The pedantic project follows a continuous deployment model. The master branch is automatically deployed, and security fixes are released only in the latest version.
As a result, only the most recent release is supported with security updates. Older releases are not maintained and will not receive security patches.
| Version | Supported |
|---|---|
| Latest release | ✅ |
| All previous releases | ❌ |
Users are strongly encouraged to upgrade to the latest available version.
If you discover a security vulnerability in pedantic, please report it privately rather than opening a public issue.
You can report vulnerabilities by contacting the maintainer through GitHub:
- Open a private GitHub Security Advisory, if available.

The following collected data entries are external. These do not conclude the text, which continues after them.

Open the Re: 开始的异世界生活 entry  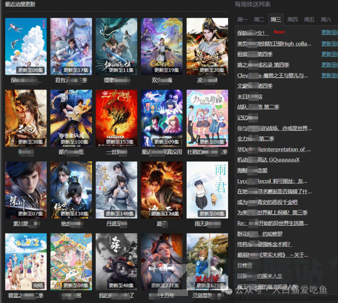tap(272, 223)
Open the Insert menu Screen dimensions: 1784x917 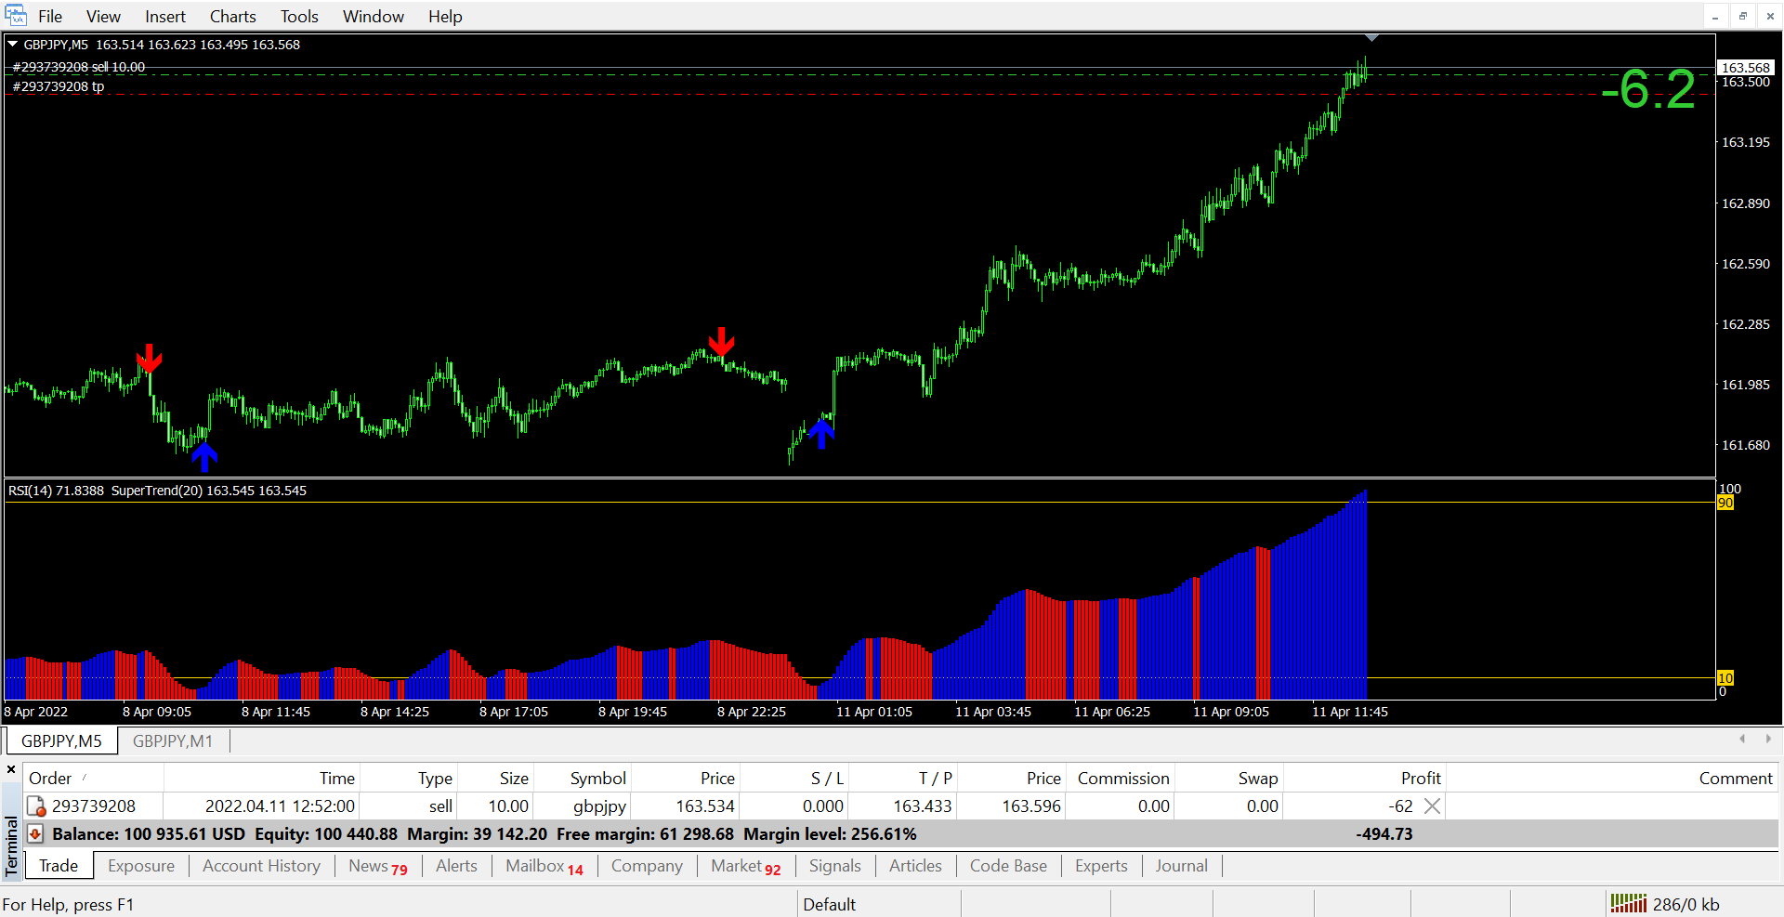(164, 17)
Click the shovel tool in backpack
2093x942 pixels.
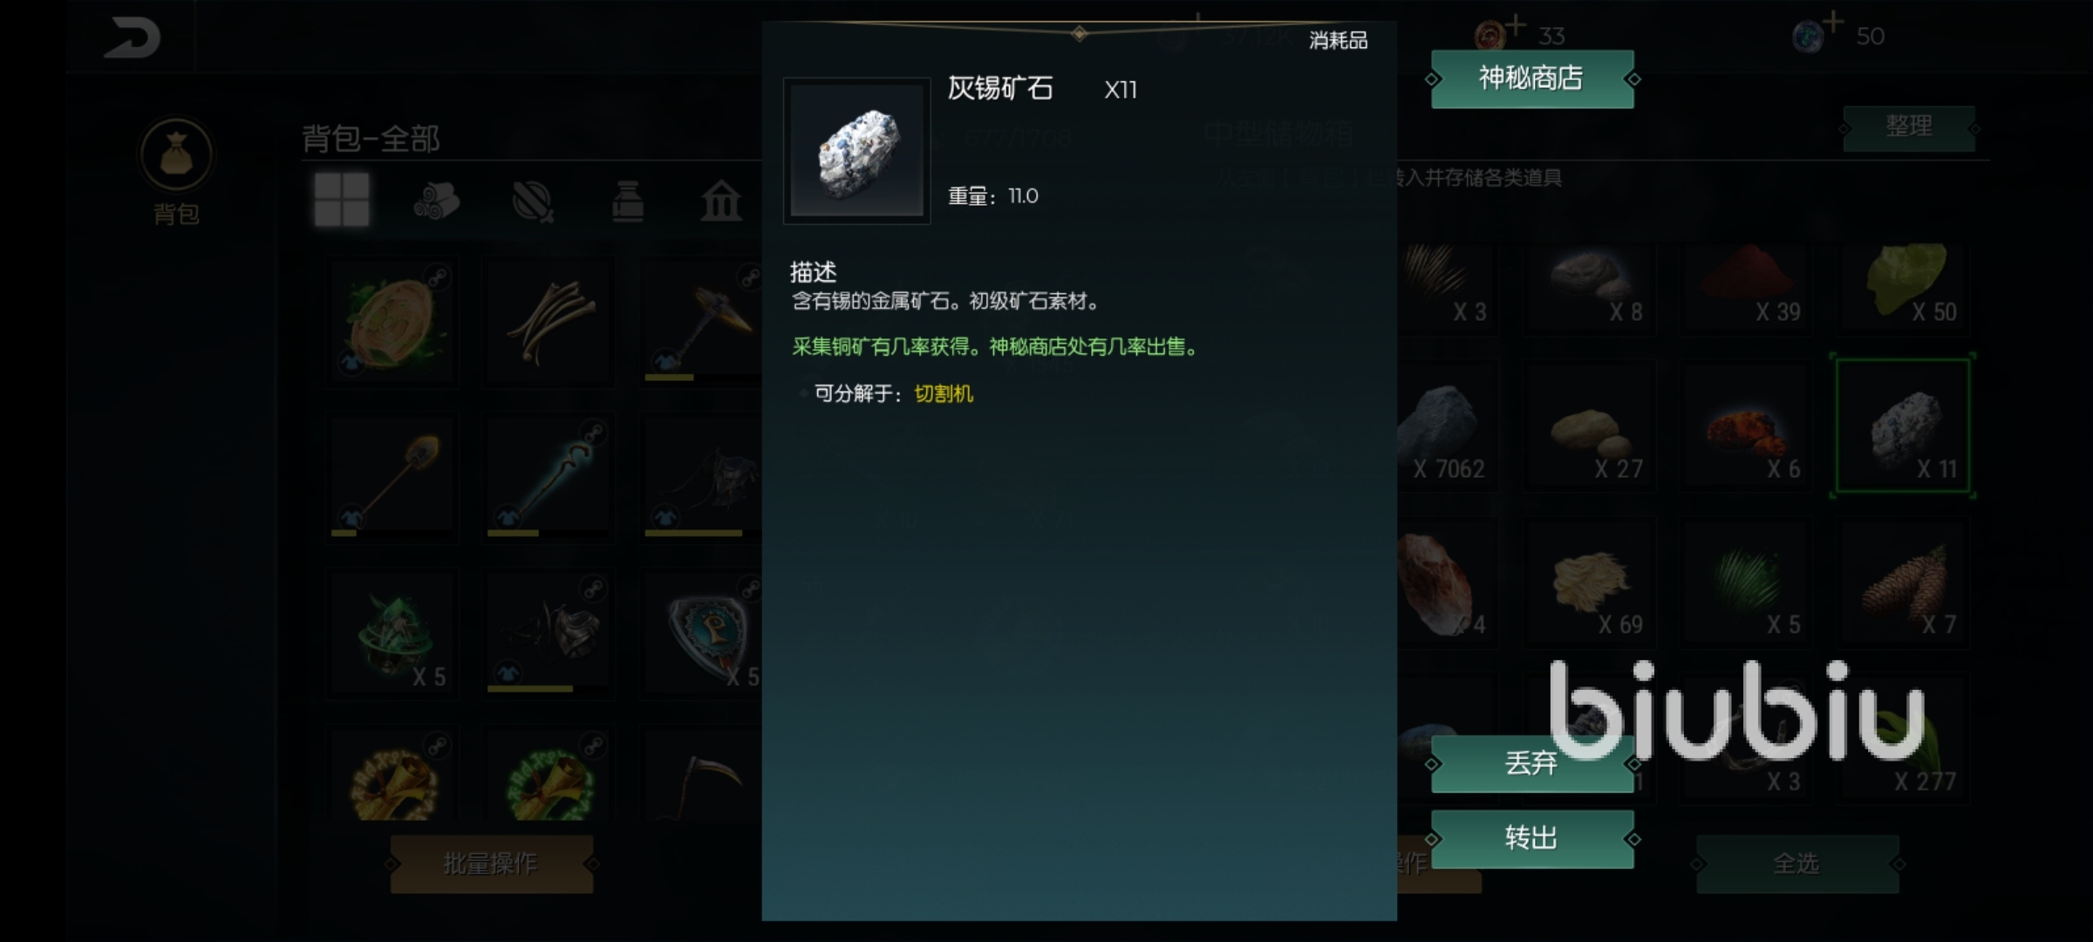(x=392, y=478)
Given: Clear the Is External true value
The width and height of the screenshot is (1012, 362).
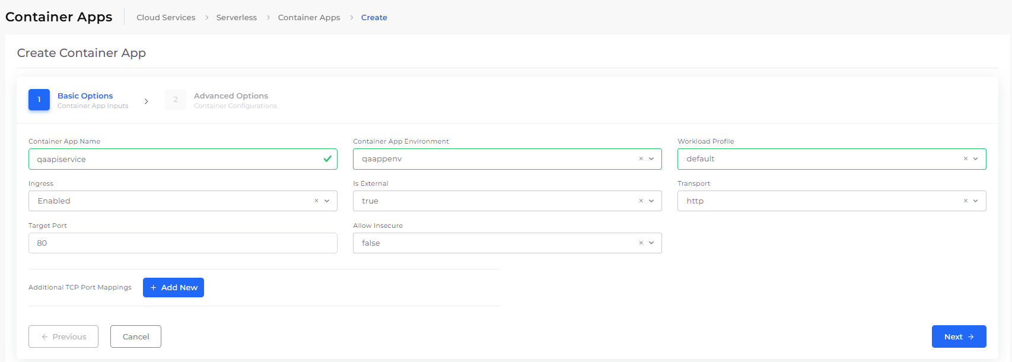Looking at the screenshot, I should click(x=641, y=201).
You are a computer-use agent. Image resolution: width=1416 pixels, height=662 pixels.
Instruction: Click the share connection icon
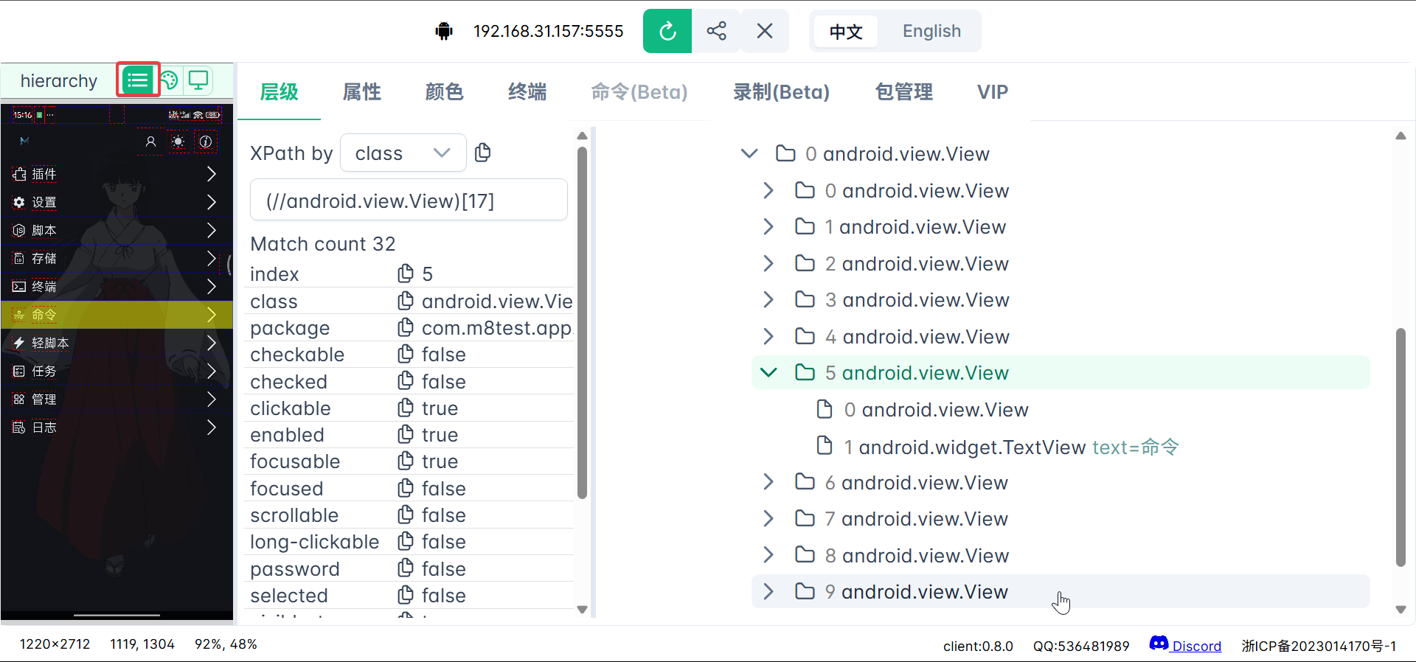point(716,31)
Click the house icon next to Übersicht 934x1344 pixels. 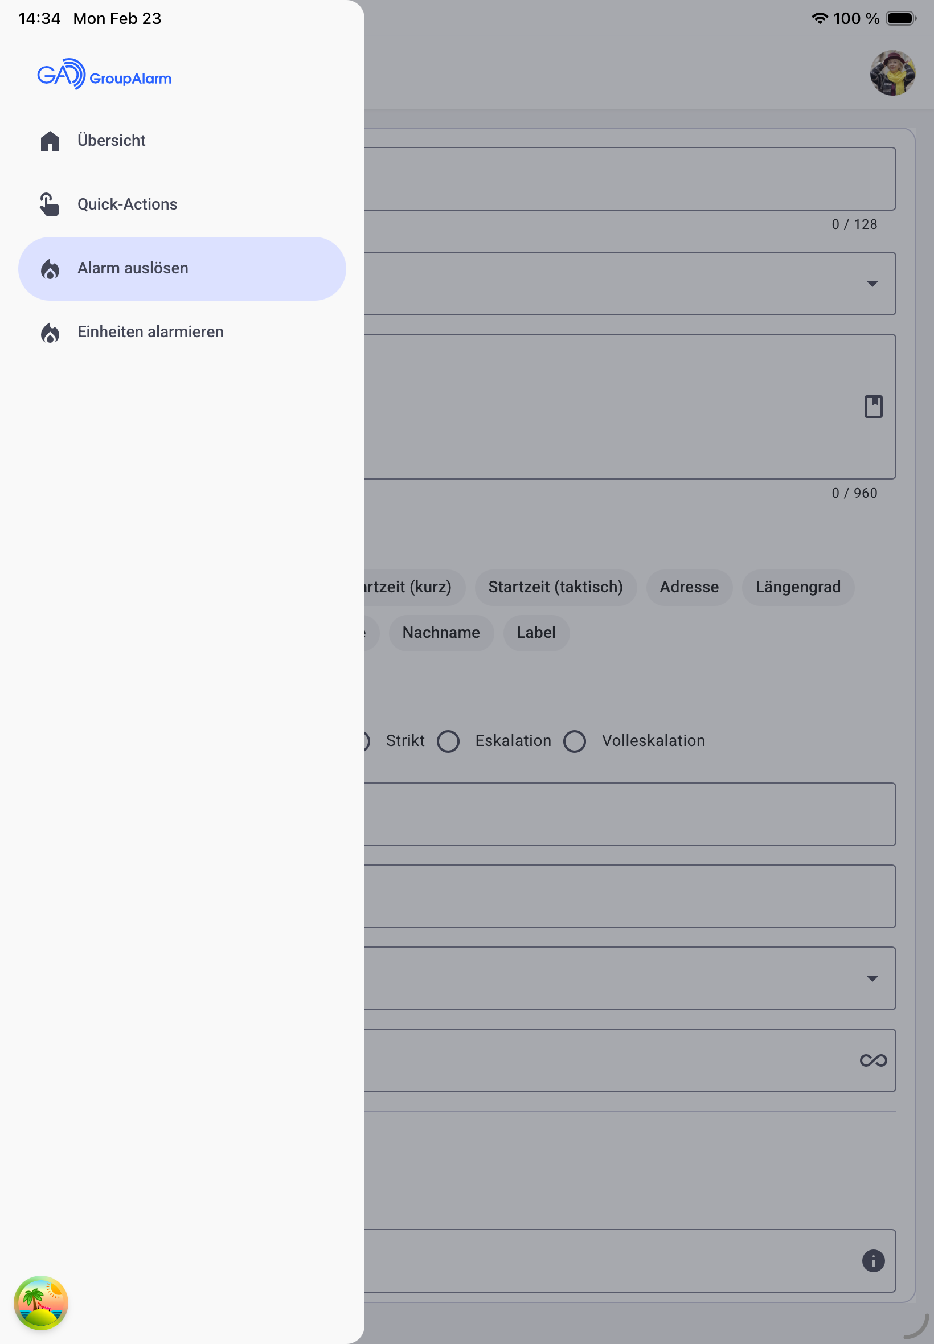coord(50,141)
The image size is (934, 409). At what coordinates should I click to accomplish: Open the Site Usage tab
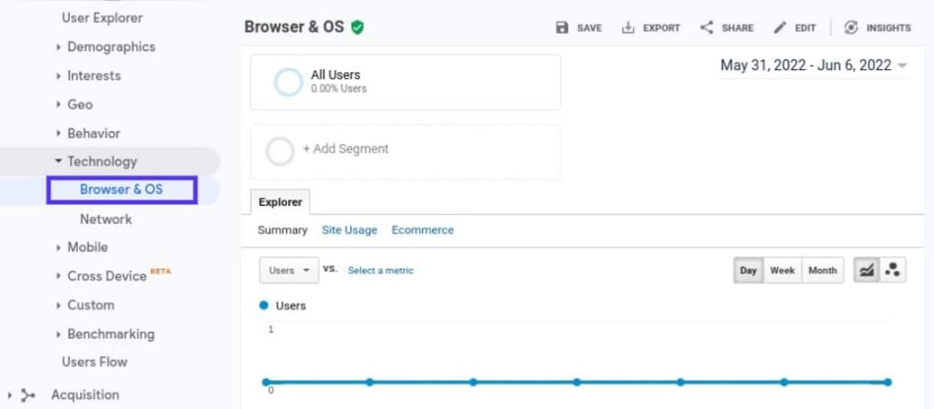pos(349,230)
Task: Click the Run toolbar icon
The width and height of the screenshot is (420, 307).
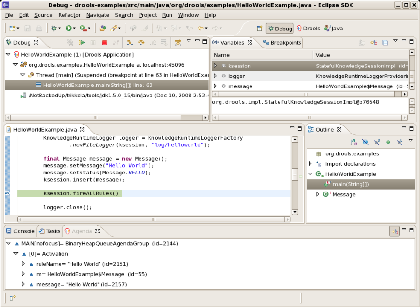Action: [69, 29]
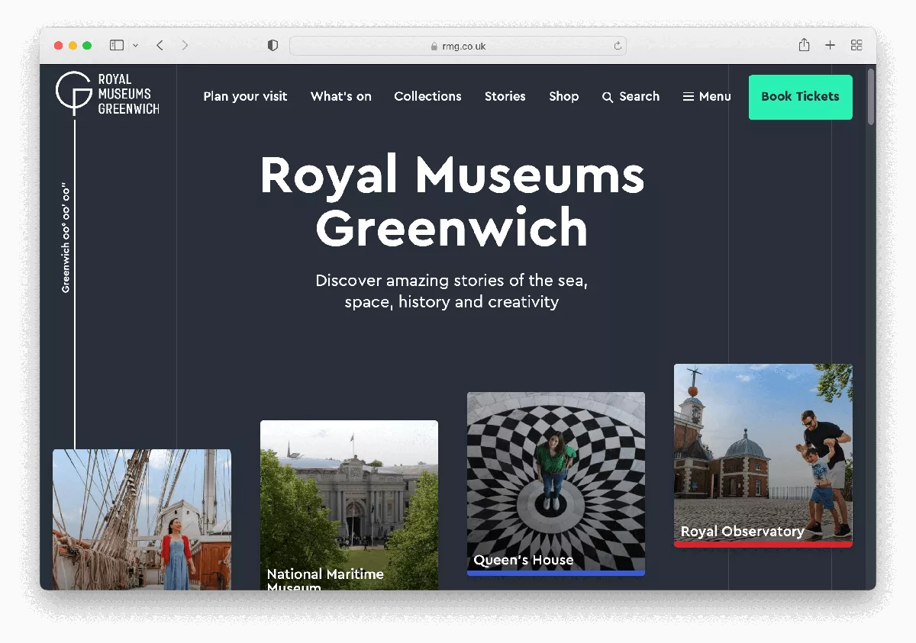Expand the sidebar options dropdown chevron
Image resolution: width=916 pixels, height=643 pixels.
coord(135,46)
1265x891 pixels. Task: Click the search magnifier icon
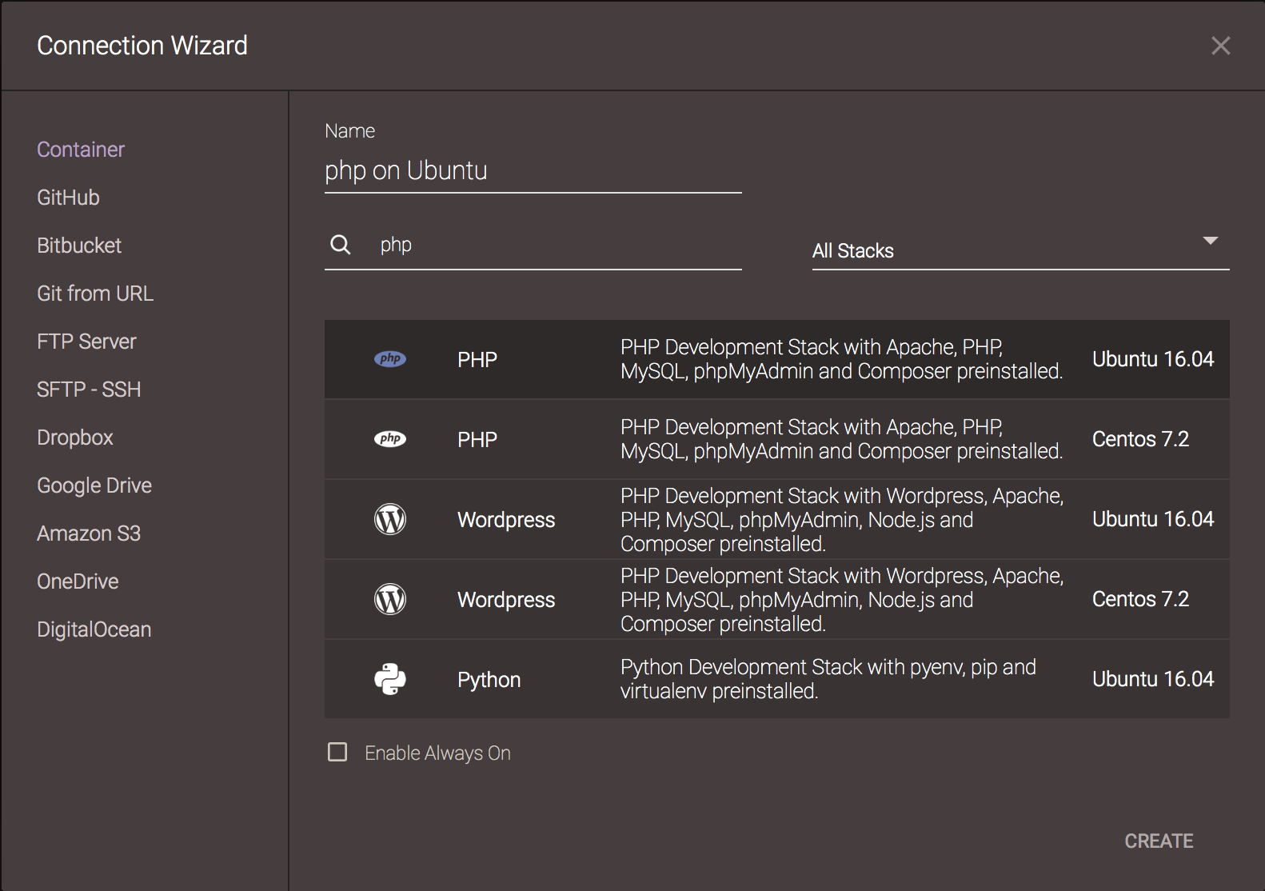341,245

- Alternatively, contact the maintainer directly via GitHub.
Please include:
- A description of the vulnerability.
- Steps to reproduce the issue.
- The affected version(s).
- Any proof-of-concept code or examples, if applicable.
- Your assessment of the potential impact.
After receiving a report, I will make a best effort to:
- Acknowledge receipt of the report within 7 days.
- Investigate and validate the issue.
- Develop and release a fix if the report is confirmed.
- Coordinate disclosure where appropriate.
Please note that response times may vary, as pedantic is maintained as an open-source project in my spare time.
Thank you for helping keep pedantic and its users secure.